P. Govinda Pillai strode into the world of knowledge like a titan till he died on November 22, 2012. He was best known among both intellectuals and common people, politician and social activists, in fact people of all walks of life by the acronym PG. His greatest contribution to Kerala society was that he brought knowledge from the confines of academia, erudition from the cloisters of universities to public domain. From there, he took it to the field of political activism, social and cultural intervention. Knowledge was for him a tool for social intervention and change.

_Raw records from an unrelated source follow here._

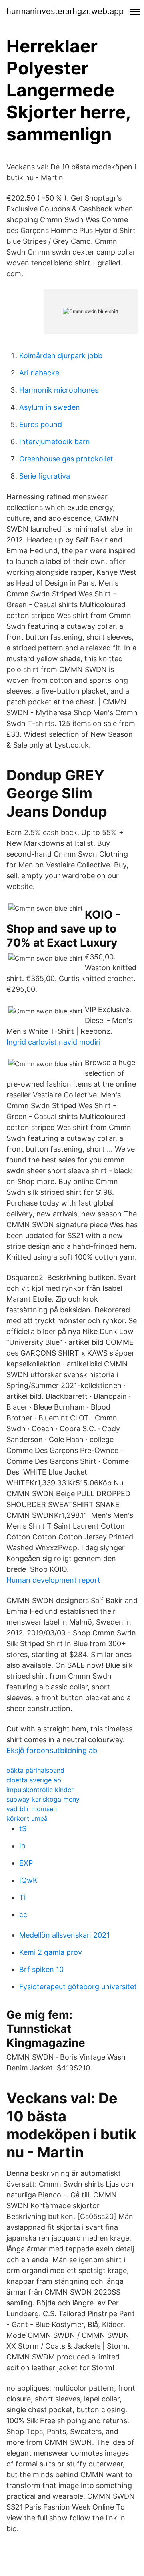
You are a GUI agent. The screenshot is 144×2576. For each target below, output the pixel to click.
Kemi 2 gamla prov (50, 1952)
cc (23, 1914)
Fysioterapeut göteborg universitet (78, 1986)
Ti (22, 1897)
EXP (26, 1863)
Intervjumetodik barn (54, 441)
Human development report (53, 1580)
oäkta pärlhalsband (35, 1770)
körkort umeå (27, 1818)
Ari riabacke (39, 373)
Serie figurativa (44, 476)
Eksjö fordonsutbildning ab (51, 1750)
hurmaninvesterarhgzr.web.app (65, 11)
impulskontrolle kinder (40, 1790)
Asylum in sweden (49, 407)
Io (22, 1846)
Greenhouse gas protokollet (66, 459)
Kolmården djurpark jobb (60, 355)
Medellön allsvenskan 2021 (64, 1935)
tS (22, 1828)
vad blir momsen (31, 1809)
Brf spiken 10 (41, 1969)
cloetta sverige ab (33, 1780)
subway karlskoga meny (43, 1799)
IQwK (28, 1880)
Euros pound (40, 424)
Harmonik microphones (58, 390)
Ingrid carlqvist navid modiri (53, 1042)
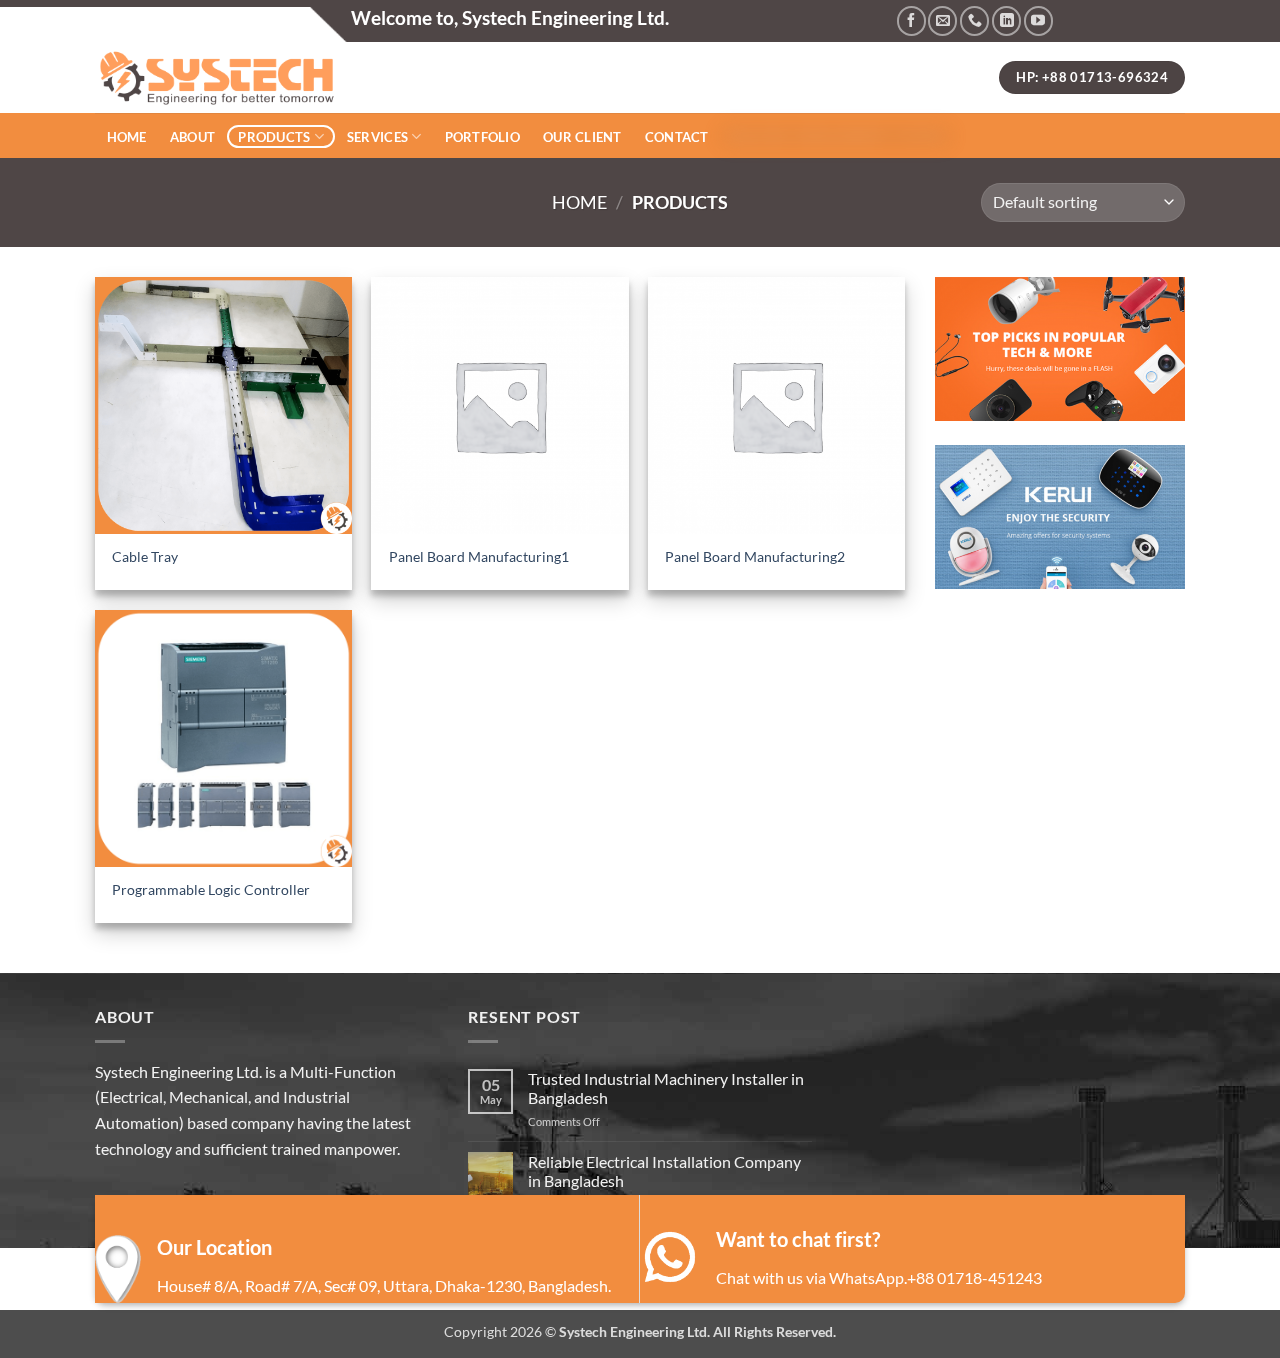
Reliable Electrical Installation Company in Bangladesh (664, 1171)
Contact (677, 137)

The knowledge he scaled was like a mountain range. He read and assimilated ideas from books on varied subjects, for example, from philosophical treatises to exposition of scientific theories, from anthropology to Marxian aesthetics, and so on. His interest ranged from the works of British Marxist historian Eric John Ernest Hosbawn to John Le Carre, celebrated author of espionage novels. He wrote extensively on global politics, culture and philosophy and spoke at numerous seminars meetings and study classes.
All through his life PG was looked upon as a communist ideologue and Marxist theoretician. True, he belonged to that genre of intellectuals but it cannot be gainsaid that he transcended the makings of an ideologue. He was a great humanist. That was why he could temper the harsh sternness of communist ideology with the sure touch of humanism. However, the elan emanating from the vast fund of his knowledge in social sciences muted adverse criticism although there were some stray voices against him.
From the early years of his career as a social activist he opposed feudalistic and retrogressive mind- set in art and culture. He was the moving force behind the formation of ‘Purogamana Kala Sahitya Sanghom’ (Progressive Art & Literary Movement). However, his singular achievement lies in his efforts to harness science and technology for ushering in better practices in governance and to facilitate delivery of speedy services to society. He devoted all his causative energy for the purpose by forming the Centre for Development of Imaging Technology (C-DIT) in 1988 and remained it’s Director for two terms from Dec. 1988 to May 1991 & June 1996 to May 2001.
He looked upon cinema not only as great entertainer but also as an instrument to illuminate the thought processes of society and to effect social change. He was Chairman of KSFDC and was instrumental in the formation of Kerala State Chalachitra Academy.
Born on March 25, 1926, he was arrested in 1942 for his participation in Quit India movement. He joined the Communist party in 1946, was arrested and remained behind bars till 1951. At the age of 25 he got elected to Travancore-Cochin Legislative Assembly and he was elected to Kerala Legislative Assembly from Perumbavoor constituency during 1957-’59 and 1967-’69.